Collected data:
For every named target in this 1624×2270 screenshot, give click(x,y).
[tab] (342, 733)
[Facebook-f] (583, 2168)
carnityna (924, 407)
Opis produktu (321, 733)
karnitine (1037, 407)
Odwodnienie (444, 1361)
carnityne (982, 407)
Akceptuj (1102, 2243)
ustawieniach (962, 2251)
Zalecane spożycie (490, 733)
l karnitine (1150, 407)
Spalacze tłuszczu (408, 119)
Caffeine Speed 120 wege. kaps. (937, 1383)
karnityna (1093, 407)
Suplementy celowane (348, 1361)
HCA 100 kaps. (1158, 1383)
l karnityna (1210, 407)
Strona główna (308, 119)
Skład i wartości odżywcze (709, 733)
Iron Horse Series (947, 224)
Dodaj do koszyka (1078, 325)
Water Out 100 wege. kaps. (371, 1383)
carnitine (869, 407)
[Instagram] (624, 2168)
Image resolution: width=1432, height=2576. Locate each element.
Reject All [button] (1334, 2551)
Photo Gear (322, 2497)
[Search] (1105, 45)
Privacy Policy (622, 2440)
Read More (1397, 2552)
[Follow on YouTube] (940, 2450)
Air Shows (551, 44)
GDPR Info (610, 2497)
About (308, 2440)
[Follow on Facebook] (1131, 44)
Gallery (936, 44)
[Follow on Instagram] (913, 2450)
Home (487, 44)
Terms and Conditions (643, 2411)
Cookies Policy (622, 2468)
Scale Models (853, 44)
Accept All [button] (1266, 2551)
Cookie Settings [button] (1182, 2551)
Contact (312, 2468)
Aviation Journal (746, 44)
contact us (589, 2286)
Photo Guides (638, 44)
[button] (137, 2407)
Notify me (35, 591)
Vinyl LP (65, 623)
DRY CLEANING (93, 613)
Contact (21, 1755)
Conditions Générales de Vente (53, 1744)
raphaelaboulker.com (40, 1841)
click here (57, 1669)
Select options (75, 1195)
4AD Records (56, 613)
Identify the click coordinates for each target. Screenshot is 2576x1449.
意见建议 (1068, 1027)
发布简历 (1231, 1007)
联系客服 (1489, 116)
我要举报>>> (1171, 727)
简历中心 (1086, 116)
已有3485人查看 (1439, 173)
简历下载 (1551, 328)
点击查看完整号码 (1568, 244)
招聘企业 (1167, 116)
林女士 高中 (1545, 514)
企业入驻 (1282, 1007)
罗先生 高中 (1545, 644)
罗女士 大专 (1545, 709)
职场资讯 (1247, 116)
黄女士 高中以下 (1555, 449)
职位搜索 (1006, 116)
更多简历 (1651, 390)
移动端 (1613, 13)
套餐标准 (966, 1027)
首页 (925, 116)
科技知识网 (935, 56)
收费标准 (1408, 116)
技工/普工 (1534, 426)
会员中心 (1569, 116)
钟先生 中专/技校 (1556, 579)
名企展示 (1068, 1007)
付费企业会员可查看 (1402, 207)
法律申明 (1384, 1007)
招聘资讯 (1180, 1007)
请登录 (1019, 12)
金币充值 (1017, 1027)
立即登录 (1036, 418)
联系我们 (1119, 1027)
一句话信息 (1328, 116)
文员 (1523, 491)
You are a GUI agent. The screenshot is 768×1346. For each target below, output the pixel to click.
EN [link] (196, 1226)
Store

→ Activity
Reproduce all data above, unchanged.

→ Answer to this task
For every named target in this 1624×2270 screenshot, give click(x,y).
[tab] (342, 733)
[Facebook-f] (583, 2168)
carnityna (924, 407)
Opis produktu (321, 733)
karnitine (1037, 407)
Odwodnienie (444, 1361)
carnityne (982, 407)
Akceptuj (1102, 2243)
ustawieniach (962, 2251)
Zalecane spożycie (490, 733)
l karnitine (1150, 407)
Spalacze tłuszczu (408, 119)
Caffeine Speed 120 wege. kaps. (937, 1383)
karnityna (1093, 407)
Suplementy celowane (348, 1361)
HCA 100 kaps. (1158, 1383)
l karnityna (1210, 407)
Strona główna (308, 119)
Skład i wartości odżywcze (709, 733)
Iron Horse Series (947, 224)
Dodaj do koszyka (1078, 325)
Water Out 100 wege. kaps. (371, 1383)
carnitine (869, 407)
[Instagram] (624, 2168)
Image resolution: width=1432, height=2576. Locate each element.
Reject All [button] (1334, 2551)
Photo Gear (322, 2497)
[Search] (1105, 45)
Privacy Policy (622, 2440)
Read More (1397, 2552)
[Follow on YouTube] (940, 2450)
Air Shows (551, 44)
GDPR Info (610, 2497)
About (308, 2440)
[Follow on Facebook] (1131, 44)
Gallery (936, 44)
[Follow on Instagram] (913, 2450)
Home (487, 44)
Terms and Conditions (643, 2411)
Cookies Policy (622, 2468)
Scale Models (853, 44)
Accept All [button] (1266, 2551)
Cookie Settings [button] (1182, 2551)
Contact (312, 2468)
Aviation Journal (746, 44)
contact us (589, 2286)
Photo Guides (638, 44)
[button] (137, 2407)
Notify me (35, 591)
Vinyl LP (65, 623)
DRY CLEANING (93, 613)
Contact (21, 1755)
Conditions Générales de Vente (53, 1744)
raphaelaboulker.com (40, 1841)
click here (57, 1669)
Select options (75, 1195)
4AD Records (56, 613)
Identify the click coordinates for each target. Screenshot is 2576x1449.
意见建议 (1068, 1027)
发布简历 (1231, 1007)
联系客服 (1489, 116)
我要举报>>> (1171, 727)
简历中心 (1086, 116)
已有3485人查看 (1439, 173)
简历下载 (1551, 328)
点击查看完整号码 (1568, 244)
招聘企业 (1167, 116)
林女士 高中 (1545, 514)
企业入驻 (1282, 1007)
罗先生 高中 (1545, 644)
罗女士 大专 (1545, 709)
职场资讯 (1247, 116)
黄女士 高中以下 (1555, 449)
职位搜索 (1006, 116)
更多简历 (1651, 390)
移动端 (1613, 13)
套餐标准 (966, 1027)
首页 (925, 116)
科技知识网 (935, 56)
收费标准 (1408, 116)
技工/普工 (1534, 426)
会员中心 (1569, 116)
钟先生 中专/技校 (1556, 579)
名企展示 (1068, 1007)
付费企业会员可查看 (1402, 207)
法律申明 (1384, 1007)
招聘资讯 (1180, 1007)
请登录 (1019, 12)
金币充值 (1017, 1027)
立即登录 (1036, 418)
联系我们 (1119, 1027)
一句话信息 (1328, 116)
文员 (1523, 491)
You are a GUI agent. The screenshot is 768×1346. For each target below, output the pixel to click.
EN [link] (196, 1226)
Store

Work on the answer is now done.